What is being asked: Below are records; from the line containing "Task: Click the chevron" through the very last line, output each line exactly. No pictures.

Supplied data:

-*-

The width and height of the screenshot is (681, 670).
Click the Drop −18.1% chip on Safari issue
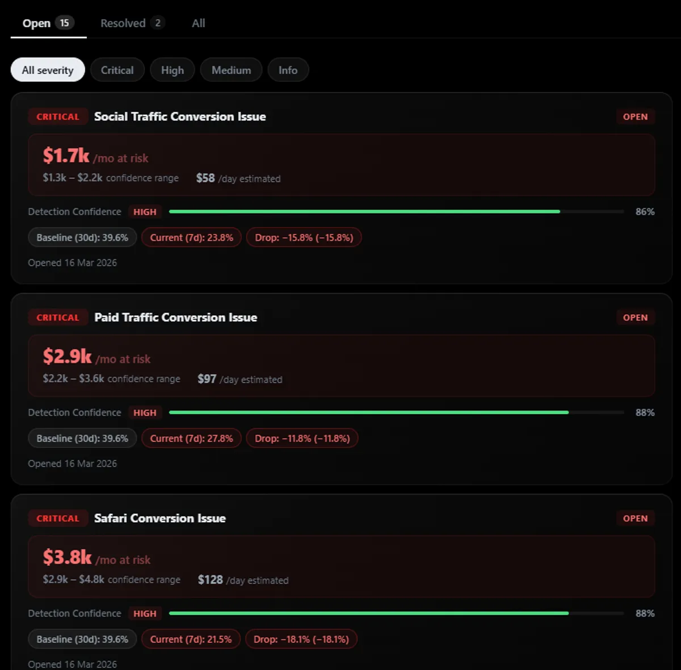point(301,639)
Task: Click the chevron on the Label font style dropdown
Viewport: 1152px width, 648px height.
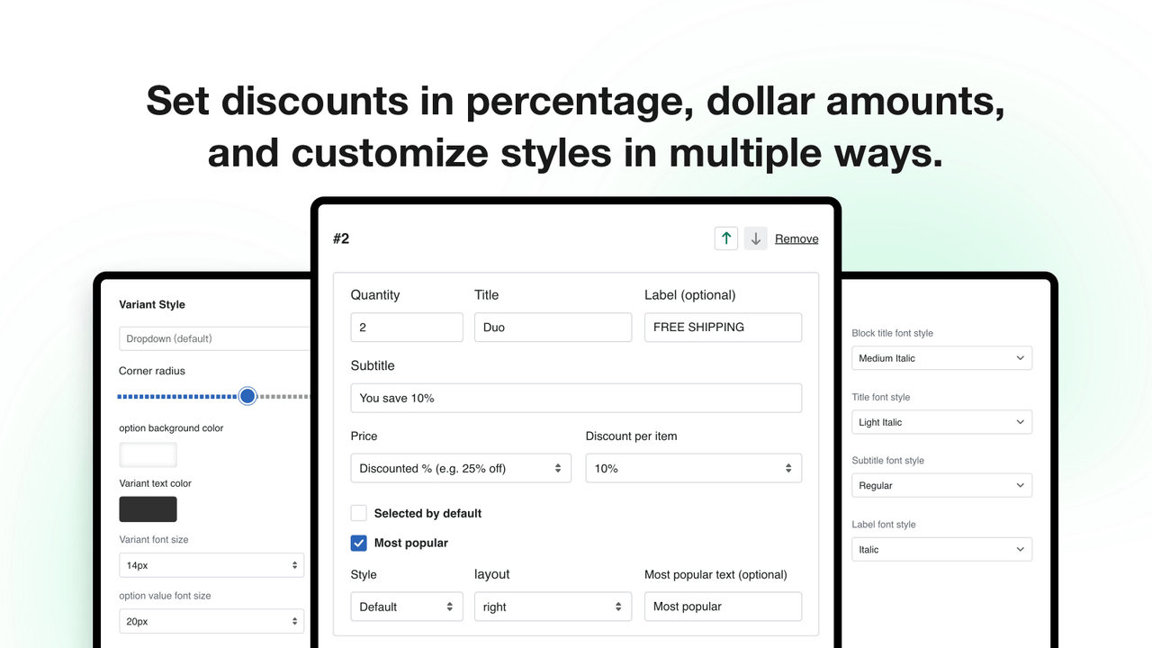Action: (1019, 549)
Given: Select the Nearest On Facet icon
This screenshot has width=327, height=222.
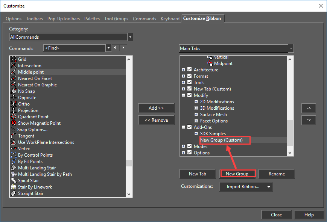Looking at the screenshot, I should point(14,79).
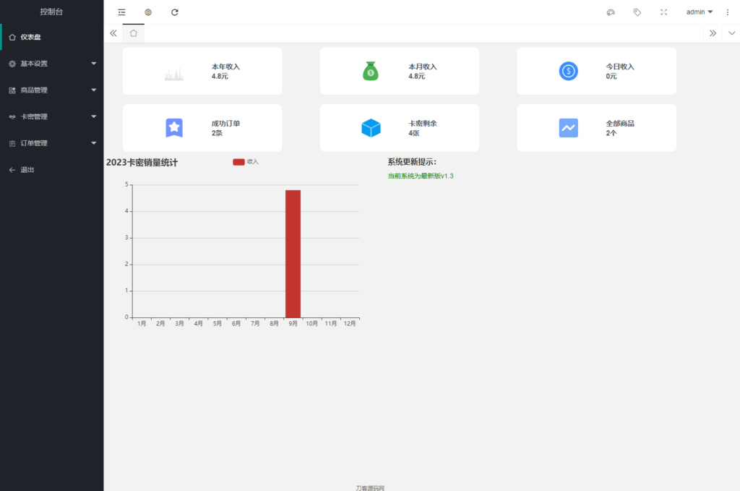
Task: Click the vertical dots menu in header
Action: 728,12
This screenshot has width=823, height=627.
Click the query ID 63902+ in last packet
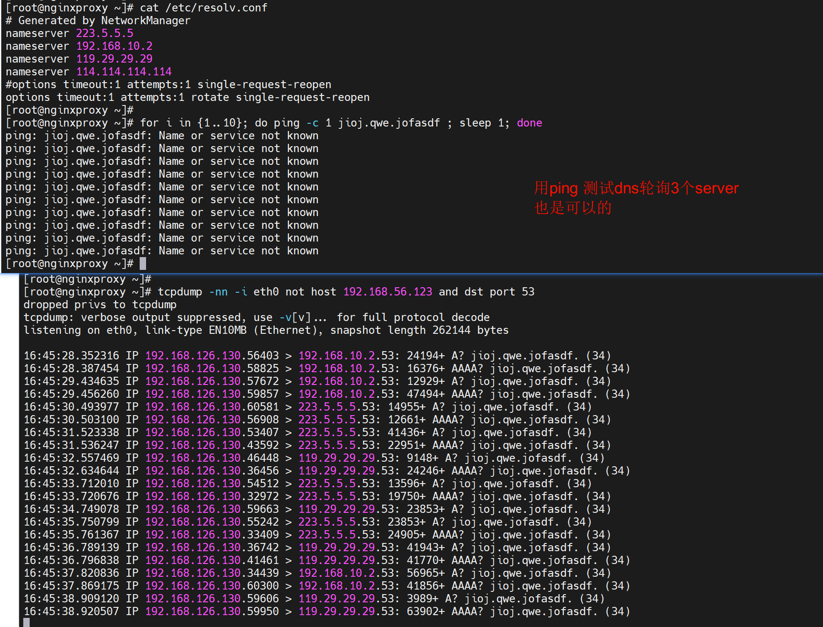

-*-

Written reply:
Task: Click the chevron on the Label font style dropdown
Viewport: 1152px width, 648px height.
Action: (1019, 549)
Given: Select the Nearest On Facet icon
This screenshot has width=327, height=222.
Looking at the screenshot, I should point(14,79).
Task: Click the vertical dots menu in header
Action: 728,12
This screenshot has width=823, height=627.
Click the query ID 63902+ in last packet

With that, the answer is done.